Note that the input and output files can optionally be gzip/bgzip compressed VCF files with suffixes (`.gz` or `.bgz`) or BCF files with suffix `.bcf`.
The database genome build should match the one in the input VCF file (e.g., both should either be GRCh37/hg19 or GRCh38/hg38).

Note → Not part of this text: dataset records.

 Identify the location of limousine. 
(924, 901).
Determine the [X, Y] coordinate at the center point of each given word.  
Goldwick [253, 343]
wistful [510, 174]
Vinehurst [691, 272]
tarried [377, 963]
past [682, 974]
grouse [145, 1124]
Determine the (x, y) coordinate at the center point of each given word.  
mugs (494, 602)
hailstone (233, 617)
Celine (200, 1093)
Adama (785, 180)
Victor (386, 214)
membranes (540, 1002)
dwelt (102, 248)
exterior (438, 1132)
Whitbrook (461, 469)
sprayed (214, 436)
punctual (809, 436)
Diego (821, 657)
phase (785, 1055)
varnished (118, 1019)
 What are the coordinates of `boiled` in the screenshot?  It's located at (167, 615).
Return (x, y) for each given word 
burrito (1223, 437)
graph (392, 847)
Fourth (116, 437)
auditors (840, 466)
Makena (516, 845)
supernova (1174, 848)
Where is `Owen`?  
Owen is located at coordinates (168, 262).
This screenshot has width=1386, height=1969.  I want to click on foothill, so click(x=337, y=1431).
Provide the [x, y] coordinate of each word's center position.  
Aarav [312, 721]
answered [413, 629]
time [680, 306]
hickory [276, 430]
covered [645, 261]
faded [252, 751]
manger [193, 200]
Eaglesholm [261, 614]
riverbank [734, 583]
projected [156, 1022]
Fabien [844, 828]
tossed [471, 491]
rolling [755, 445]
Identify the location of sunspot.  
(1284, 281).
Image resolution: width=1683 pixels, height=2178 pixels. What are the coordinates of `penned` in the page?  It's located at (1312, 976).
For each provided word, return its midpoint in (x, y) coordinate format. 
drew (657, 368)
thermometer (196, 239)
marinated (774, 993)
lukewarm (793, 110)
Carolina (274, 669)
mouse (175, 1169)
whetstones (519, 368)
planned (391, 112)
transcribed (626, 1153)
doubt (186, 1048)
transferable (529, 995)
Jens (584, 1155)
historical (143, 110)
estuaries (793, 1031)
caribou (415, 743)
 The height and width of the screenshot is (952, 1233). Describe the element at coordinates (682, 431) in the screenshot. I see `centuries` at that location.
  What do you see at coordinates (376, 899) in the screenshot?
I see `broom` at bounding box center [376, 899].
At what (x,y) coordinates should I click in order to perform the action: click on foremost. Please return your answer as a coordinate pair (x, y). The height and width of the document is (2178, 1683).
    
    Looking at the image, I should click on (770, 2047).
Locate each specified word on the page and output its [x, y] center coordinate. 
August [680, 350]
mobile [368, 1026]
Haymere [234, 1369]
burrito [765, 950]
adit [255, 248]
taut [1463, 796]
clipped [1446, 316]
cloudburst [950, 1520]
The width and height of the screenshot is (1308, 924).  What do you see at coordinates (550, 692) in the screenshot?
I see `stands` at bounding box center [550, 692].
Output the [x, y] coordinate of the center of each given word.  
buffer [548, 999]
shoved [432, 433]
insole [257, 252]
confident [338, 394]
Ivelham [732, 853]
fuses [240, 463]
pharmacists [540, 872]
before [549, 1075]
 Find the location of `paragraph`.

## Interpreting Annotation Output

The variant effect/consequence will be formatted similar to the one in, following the `ANN` field standard [documented here](https://pcingola.github.io/SnpEff/se_inputoutput/#ann-field-vcf-output-files).
The population frequency will be written to the VCF INFO fields as follows:

- gnomAD exomes
    - `gnomad_exomes_an` -- number of observed alleles in gnomAD exomes
    - `gnomad_exomes_hom` -- number of homozygous carriers in gnomAD exomes
    - `gnomad_exomes_het` -- number of heterozygous carriers in gnomAD exomes
    - `gnomad_exomes_hemi` -- number of hemizygous carriers in gnomAD exomes
- gnomAD genomes
    - `gnomad_genomes_an` -- number of observed alleles in gnomAD genomes
    - `gnomad_genomes_hom` -- number of homozygous carriers in gnomAD genomes
    - `gnomad_genomes_het` -- number of heterozygous carriers in gnomAD genomes
    - `gnomad_genomes_hemi` -- number of hemizygous carriers in gnomAD genomes
- gnomAD mtDNA
    - `gnomad_mtdna_an` -- number of individuals with sufficient coverage in gnomAD mtDNA database
    - `gnomad_mtdna_hom` -- number of homoplasmic carriers in gnomAD mtDNA database
    - `gnomad_mtdna_het` -- number of heteroplasmic carriers in gnomAD mtDNA database
- HelixMtDb
    - `helix_an` -- number of individuals in HelixMtDb
    - `helix_hom` -- number of homoplasmic carriers in HelixMtDb
    - `helix_het` -- number of heteroplasmic carriers in HelixMtDb

From these integer numbers, the relative allele frequencies can be derived as needed.